500 pleasant miles of trouble-free roads populated by laughing truckers and inquisitive back-seat kids. The Rance and Dordoigne, speeding towards scents of resin and sun, tarmac and hot soil.

Second stop was camping in les Landes, in the comforting shadow of the French foothills of the Pyrenees. Wild boar skipped across the road ahead of us, birds and butterflies flitted in the heat haze. People working in petrol stations and cafes were suntanned and friendly. There were fountains and good coffee. Ah, the life of a traveller?

Impressed am I.

I was amazed at how the bike handled, even bearing in mind the luggage. It didn't vibrate too much - partly due to Avon Distanzia tyres with no rimlocks - and was really comfortable for a long time. Covering distance was no problem, even in temperatures of nearly 40C. My XRL loved the twisty roads and gravelly hairpins, eating the F650 alive in that sort of terrain. In fact, the only comment I would make was that changing the front sprocket for a bit more road speed would have been a good idea.

Click for a larger version (350k)

There followed a relaxed day of cruising through the back-of-beyond Pyrenees, hunting for the most picturesque and undiscovered roads between A and B, before heading back to A for a spot of lunch. It was a great day, which saw us riding into Vittoria Gasteiz in mid-afternoon. We stopped for a look round, commented on the nice buildings and had a coffee and a bite before heading off on the Autovia, southeast towards the Picos de Europa mountains, and eventually Portugal.

Things Get Bad Kind of Interesting

Until something unusual happened. The bike spluttered, as though it was about to run out of fuel. I flicked the Rallye computer round to the trip - tank was nothing like empty for a long while yet.
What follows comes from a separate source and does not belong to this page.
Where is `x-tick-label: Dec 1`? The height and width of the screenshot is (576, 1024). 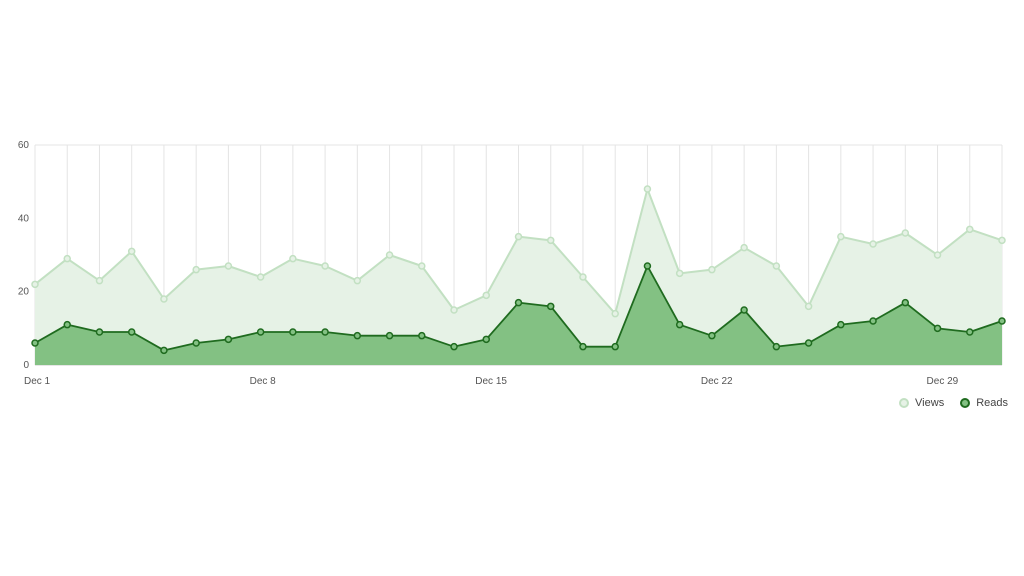
x-tick-label: Dec 1 is located at coordinates (38, 382).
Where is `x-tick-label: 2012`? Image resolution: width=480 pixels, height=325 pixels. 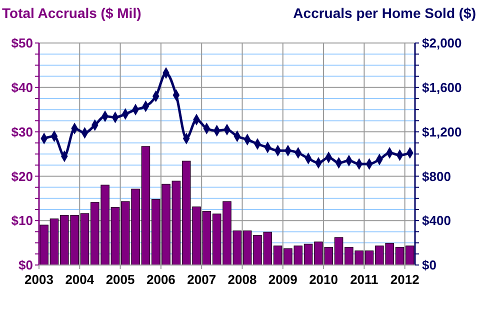
x-tick-label: 2012 is located at coordinates (405, 280).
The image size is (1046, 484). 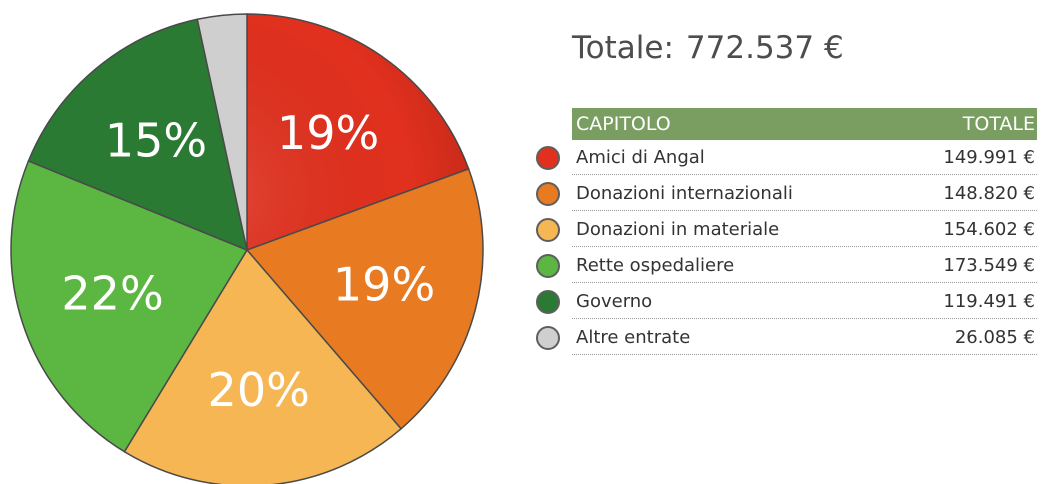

The bike regained its composure, and I wrote it off as a slight carb blockage, a bit of bad fuel or whatever. "One of those things". I pulled out to overtake a row of five or six 18-wheelers, and my Dad (who was riding behind me) said he saw the faintest little puff of white smoke from the exhaust. This was when my luck changed. Into an angry Pitbull with a bee up it's arse.

All hell broke loose - or more literally, the engine stopped doing what it was supposed to do. Again, it felt just like it was starved of fuel. But there was suddenly a black line on the road behind me, and I had slowed down quite a lot. The rear wheel had locked until I pulled in the clutch. I had no drive, and had to force my way with much arm-waving and beeping into the hard shoulder (all of 1m wide). I looked at the bike. My Dad looked at the bike. Passing traffic looked at the bike. Nothing appeared amiss - no oil from anywhere, didn't smell hot, no oil residue on the exhaust. Nothing. Except a bike that wouldn't turn over on the starter. I push-started it in 5th gear, and it was like hitting a brick wall.

Oh Boy. Big Trouble Now.

Completely seized. I now had two options - start to take it apart, or call the RAC. "Hello, is that EuropAssist?" When I'd finished on the phone, the local hick psychopath with a "Ute" showed up and took us into town, tying my bike down with a liberal sprinkling of Blu-Tack and dental floss.

Onwards, Upwards (deeply into the red).

> 3 days later we had an air-conditioned hire car and a fortnight in Portugal to kill.

> 4 weeks later and there was a seized XRL in my parent's garage.

> 6 months later and I was saving up to repair the damage, working nights and couriering.

> 1 year later and I'm nearly ready to set off again, after paying out lots. I'm broke again.